### Assigned task
Using the records provided below, locate and copy each line that contains the word "three".

Information provided START

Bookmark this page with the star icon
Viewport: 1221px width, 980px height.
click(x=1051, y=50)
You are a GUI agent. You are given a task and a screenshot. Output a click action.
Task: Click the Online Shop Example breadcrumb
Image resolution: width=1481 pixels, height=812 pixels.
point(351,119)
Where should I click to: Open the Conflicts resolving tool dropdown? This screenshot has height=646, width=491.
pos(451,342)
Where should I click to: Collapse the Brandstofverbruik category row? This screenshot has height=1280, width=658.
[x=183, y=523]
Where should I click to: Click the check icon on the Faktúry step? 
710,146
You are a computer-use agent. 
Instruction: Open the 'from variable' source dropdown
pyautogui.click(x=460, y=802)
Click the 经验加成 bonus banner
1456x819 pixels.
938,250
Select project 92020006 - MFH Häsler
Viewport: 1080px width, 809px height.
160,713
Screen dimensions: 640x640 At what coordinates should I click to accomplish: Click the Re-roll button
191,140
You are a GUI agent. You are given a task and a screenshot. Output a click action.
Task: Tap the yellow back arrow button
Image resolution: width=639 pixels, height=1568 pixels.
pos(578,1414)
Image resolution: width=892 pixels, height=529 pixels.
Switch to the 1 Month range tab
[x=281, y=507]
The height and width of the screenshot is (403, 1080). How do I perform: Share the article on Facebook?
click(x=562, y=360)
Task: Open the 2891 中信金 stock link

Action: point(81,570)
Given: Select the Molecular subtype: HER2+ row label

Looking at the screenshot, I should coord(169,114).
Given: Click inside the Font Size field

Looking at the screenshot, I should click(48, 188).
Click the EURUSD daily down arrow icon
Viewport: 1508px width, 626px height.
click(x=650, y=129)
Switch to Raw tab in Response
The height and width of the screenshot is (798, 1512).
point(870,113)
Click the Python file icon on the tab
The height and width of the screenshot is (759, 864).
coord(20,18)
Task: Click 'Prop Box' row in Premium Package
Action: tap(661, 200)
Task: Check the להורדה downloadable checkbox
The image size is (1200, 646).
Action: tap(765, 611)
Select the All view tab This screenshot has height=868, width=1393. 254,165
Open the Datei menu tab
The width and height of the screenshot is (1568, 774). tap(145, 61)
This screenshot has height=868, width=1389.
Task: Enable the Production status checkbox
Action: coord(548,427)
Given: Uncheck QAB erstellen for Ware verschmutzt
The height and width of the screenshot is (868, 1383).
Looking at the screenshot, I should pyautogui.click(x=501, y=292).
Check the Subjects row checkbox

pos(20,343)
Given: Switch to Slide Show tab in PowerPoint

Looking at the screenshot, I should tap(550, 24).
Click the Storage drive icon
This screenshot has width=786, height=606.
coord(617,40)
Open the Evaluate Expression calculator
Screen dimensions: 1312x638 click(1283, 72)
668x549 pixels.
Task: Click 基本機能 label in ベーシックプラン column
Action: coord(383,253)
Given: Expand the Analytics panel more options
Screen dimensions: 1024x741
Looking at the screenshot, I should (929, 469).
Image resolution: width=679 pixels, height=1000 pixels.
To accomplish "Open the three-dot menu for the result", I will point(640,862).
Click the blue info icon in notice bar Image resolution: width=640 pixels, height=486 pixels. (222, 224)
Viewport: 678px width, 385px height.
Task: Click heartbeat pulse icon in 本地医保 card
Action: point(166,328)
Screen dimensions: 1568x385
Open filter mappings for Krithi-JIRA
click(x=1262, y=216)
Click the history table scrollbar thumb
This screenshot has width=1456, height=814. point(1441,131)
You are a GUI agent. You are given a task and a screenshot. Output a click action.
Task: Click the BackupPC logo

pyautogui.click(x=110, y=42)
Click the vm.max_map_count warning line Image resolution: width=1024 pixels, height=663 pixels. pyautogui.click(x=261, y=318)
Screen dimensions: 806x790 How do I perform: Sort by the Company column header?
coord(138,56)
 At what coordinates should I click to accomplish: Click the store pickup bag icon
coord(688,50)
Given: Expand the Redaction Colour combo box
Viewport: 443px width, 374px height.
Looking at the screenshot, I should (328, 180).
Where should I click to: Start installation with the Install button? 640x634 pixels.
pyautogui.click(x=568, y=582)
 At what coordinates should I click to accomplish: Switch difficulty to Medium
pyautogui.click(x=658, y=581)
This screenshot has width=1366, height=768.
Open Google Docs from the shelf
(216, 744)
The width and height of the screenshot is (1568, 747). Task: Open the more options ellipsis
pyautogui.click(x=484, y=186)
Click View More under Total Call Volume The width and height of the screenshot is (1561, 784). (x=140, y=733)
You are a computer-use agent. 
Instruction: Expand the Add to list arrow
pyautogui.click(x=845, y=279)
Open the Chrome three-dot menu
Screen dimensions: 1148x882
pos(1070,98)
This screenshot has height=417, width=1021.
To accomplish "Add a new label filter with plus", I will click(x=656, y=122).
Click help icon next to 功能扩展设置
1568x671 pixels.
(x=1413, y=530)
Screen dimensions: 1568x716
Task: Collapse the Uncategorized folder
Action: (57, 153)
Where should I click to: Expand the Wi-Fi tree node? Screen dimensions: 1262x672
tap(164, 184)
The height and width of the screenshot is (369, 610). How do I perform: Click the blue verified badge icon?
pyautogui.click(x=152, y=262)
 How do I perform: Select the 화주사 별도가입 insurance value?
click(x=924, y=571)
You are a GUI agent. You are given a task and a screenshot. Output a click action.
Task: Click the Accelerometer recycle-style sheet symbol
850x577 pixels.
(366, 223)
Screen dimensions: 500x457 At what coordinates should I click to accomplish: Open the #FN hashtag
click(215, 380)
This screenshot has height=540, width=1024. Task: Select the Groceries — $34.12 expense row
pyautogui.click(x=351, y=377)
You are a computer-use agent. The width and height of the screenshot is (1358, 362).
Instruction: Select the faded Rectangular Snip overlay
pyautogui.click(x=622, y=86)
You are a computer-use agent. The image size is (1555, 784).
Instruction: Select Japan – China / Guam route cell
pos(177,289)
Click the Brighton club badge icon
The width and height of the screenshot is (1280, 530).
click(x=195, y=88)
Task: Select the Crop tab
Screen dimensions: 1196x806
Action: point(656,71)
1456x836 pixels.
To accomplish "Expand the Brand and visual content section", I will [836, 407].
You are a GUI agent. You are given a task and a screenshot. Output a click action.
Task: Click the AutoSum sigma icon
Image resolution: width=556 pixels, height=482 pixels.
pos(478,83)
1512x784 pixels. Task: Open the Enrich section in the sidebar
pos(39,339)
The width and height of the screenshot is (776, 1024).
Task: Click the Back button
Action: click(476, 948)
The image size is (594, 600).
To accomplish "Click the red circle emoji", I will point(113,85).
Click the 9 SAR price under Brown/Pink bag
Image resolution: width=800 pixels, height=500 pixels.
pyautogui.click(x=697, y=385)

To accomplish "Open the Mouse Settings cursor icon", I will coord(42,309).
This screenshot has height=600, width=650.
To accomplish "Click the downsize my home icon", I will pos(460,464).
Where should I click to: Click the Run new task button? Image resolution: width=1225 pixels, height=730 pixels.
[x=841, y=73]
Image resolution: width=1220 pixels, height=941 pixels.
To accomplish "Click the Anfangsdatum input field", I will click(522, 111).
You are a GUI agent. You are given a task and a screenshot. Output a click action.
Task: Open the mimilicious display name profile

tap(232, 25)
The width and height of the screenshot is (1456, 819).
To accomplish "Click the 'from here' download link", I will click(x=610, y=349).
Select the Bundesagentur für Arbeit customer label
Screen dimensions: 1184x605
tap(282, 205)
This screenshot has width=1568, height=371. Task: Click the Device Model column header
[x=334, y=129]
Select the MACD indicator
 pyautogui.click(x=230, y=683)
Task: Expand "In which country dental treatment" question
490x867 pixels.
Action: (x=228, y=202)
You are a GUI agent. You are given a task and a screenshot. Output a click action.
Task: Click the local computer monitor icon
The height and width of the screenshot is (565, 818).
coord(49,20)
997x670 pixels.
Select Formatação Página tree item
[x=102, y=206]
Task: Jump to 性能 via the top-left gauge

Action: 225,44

Information provided END

### Result for this task
To accomplish "Open the three-dot menu for the result", I will point(640,862).
Open the Chrome three-dot menu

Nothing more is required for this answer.